Stored records
----

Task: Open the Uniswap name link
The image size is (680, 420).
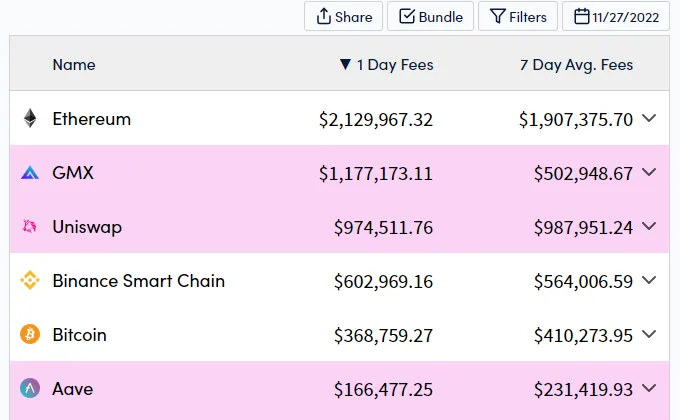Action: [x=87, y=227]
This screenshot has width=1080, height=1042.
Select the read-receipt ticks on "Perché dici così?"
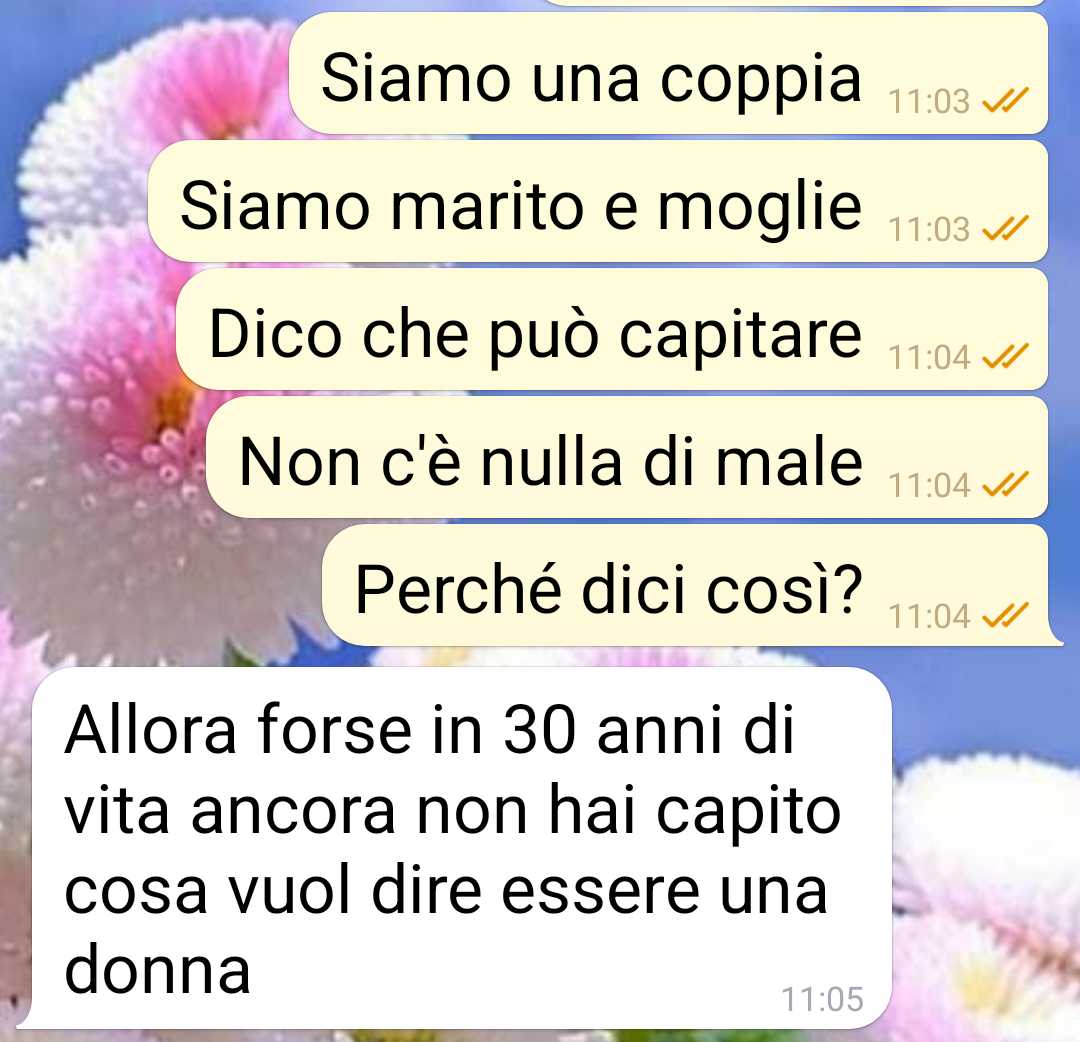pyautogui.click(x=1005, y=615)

----

Copy only this, please: the line with "The image size is (680, 420)." and every line after it through the end of the data, with no pictures.

> _Exercise solution_
The image size is (680, 420).
Action: [x=87, y=227]
This screenshot has width=1080, height=1042.
Select the read-receipt ticks on "Perché dici così?"
pyautogui.click(x=1005, y=615)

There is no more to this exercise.